La noche cae pesada sobre Liriobamba, y en un pedazo de realidad, en una hacienda, el capataz Encarnación baja las escaleras de un sótano y siente las risas de sus amos y un fuerte olor a bigotes de diablo como azufre intenso, toda esa pólvora quemada que flota como niebla. Aprieta algo entre sus manos y espera que todo termine. Ya no siente nada, es un hombre sin pesadillas ni pena, ni nada de consuelo. Un zancudo le pica el brazo y lo aplasta indiferente; entonces otro trueno allá abajo como grito de loco para futuras limpias con lejía y harto ácido muriático.

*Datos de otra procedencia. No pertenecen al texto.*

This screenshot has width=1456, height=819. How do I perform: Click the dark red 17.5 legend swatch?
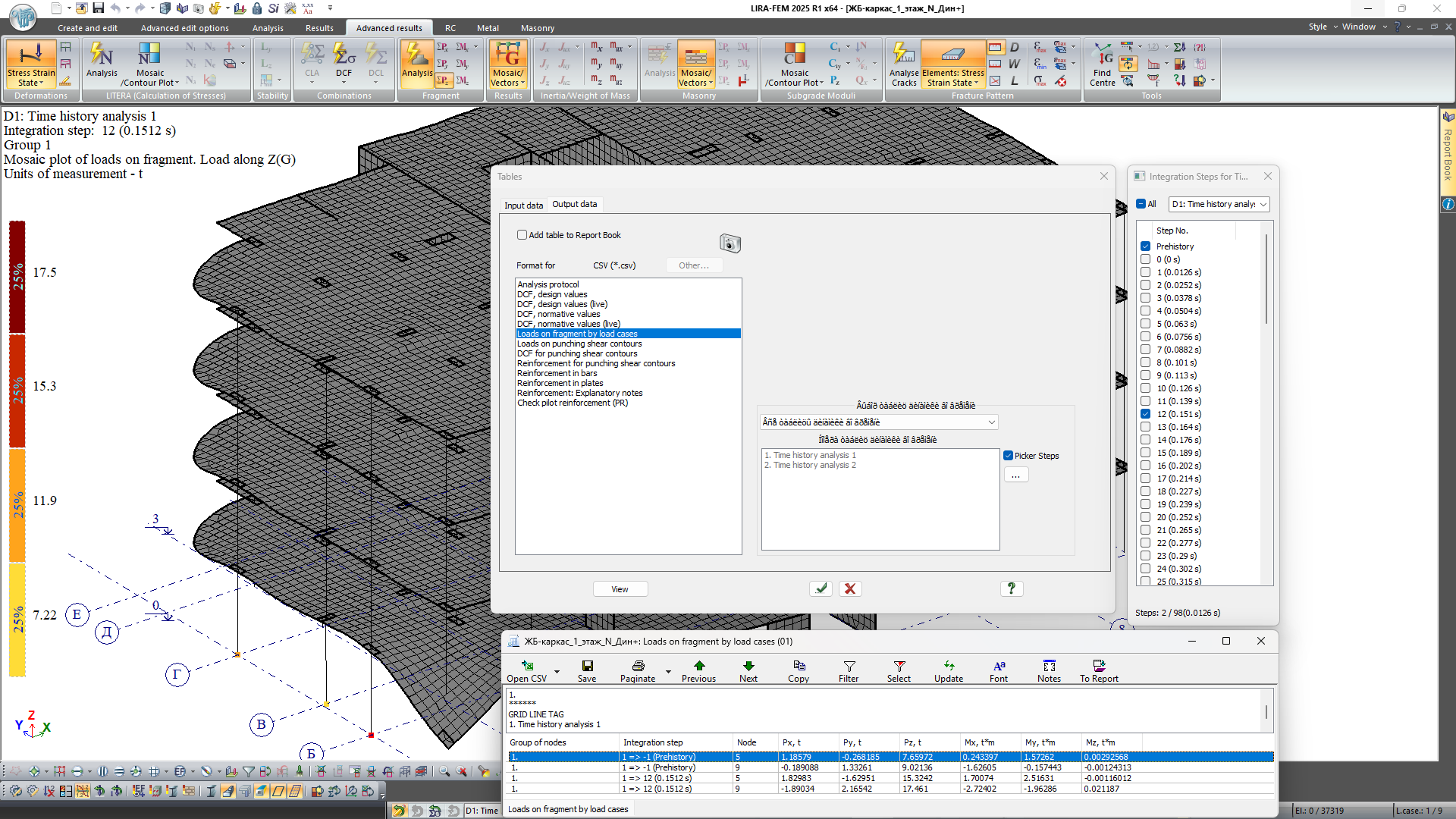(17, 277)
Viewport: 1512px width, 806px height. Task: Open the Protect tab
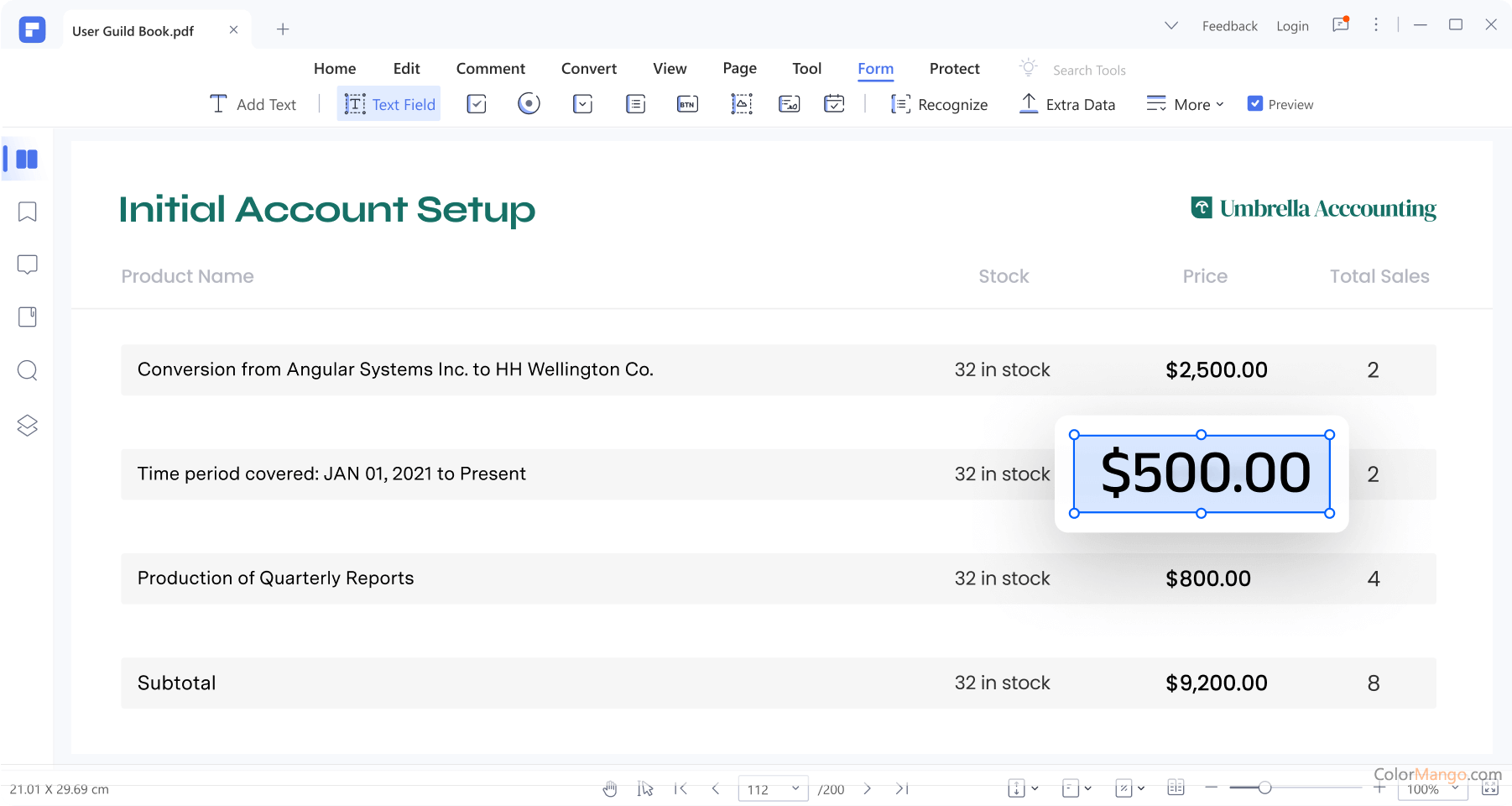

Atilio, ese joven rondero que estudió en la universidad y que no saludaba quitándose el sombrero ni agachando el espinazo cuando los patrones pasaban, piensa si esto ha de terminar pronto o si su madre verá su cuerpo deshecho sobre un petate, o si habrá forma de liberarse de la cuerda que lo ata por los pies y lo tiene de cabeza viendo al revés a esos señores con sus carabinas antiguas.

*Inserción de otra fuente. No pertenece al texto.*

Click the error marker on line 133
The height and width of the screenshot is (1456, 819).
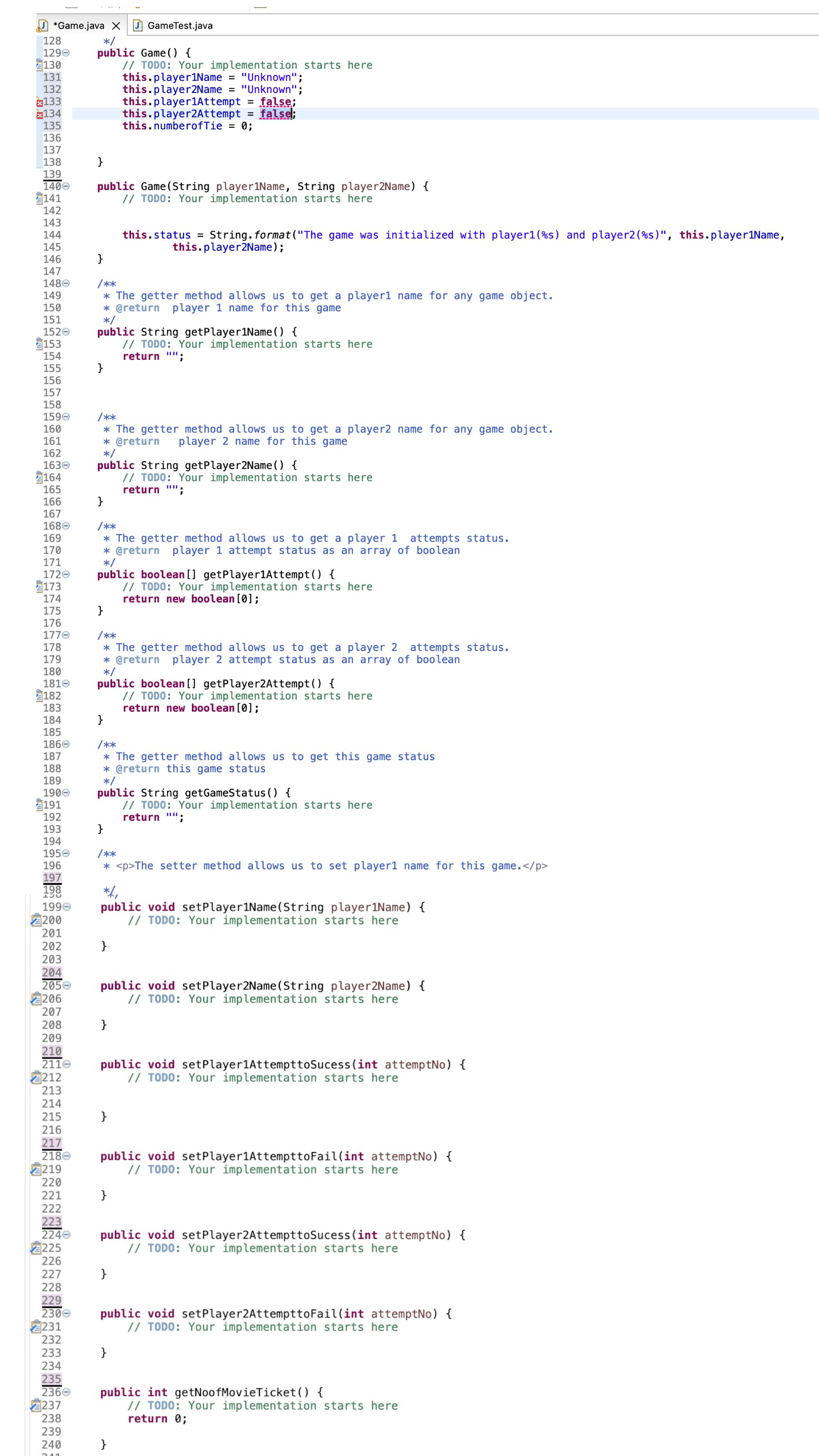point(39,102)

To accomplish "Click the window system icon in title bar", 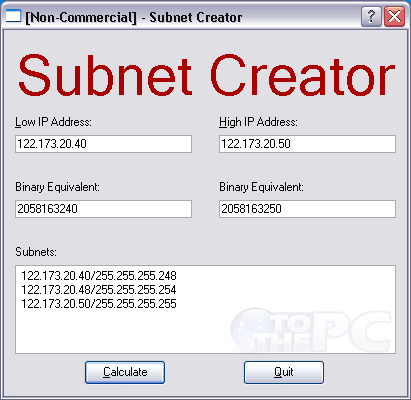I will 13,16.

Inhala y exhala como un toro herido para poder vivir un poco más, para no ahogarse en un vaso de agua como le decía su padre; su taita, que se levantaba con el alba y se acostaba con las últimas sombras. El ser más fuerte que alguna vez conoció y que le enseñó, en las peñas alejadas, a percibir el rastro de la niebla y de los zorros, tanto como la preparación espiritual para recoger los pasos de uno, porque nadie es eterno en esta vida, le decía. Y Atilio pensaba que esa era la mejor herencia que un hombre bueno le podía dejar a sus hijos, el aprender a recoger sus pasos dignamente. Y lo recordaba mientras recorría su historia personal.
Pero retorna el dolor.
Atilio mira la viga de la que cuelga por los pies, y espera al menos fregarles la tarde a los hacendados dándoles un cabezazo o escupiéndoles un diente en los zapatos, pero por más que lo intenta no puede, y cualquier ensayo le presiona más los tobillos que están a punto de estallar por la presión de las sogas, al igual que sus muñecas atadas a su espalda por un nudo muy fuerte.
Ahí viene otro disparo, es el gordo de Alberto, el más torpe de los banqueros y el más vivo para los chistes de cornudos. Torpe incluso para sostener la escopeta, torpe para caminar hacia atrás y adoptar la pose de cazador, torpe para cerrar los ojos y errar otra vez. El joven rondero Atilio pierde una oreja; pero, ¿qué es una oreja estando a las puertas del horno?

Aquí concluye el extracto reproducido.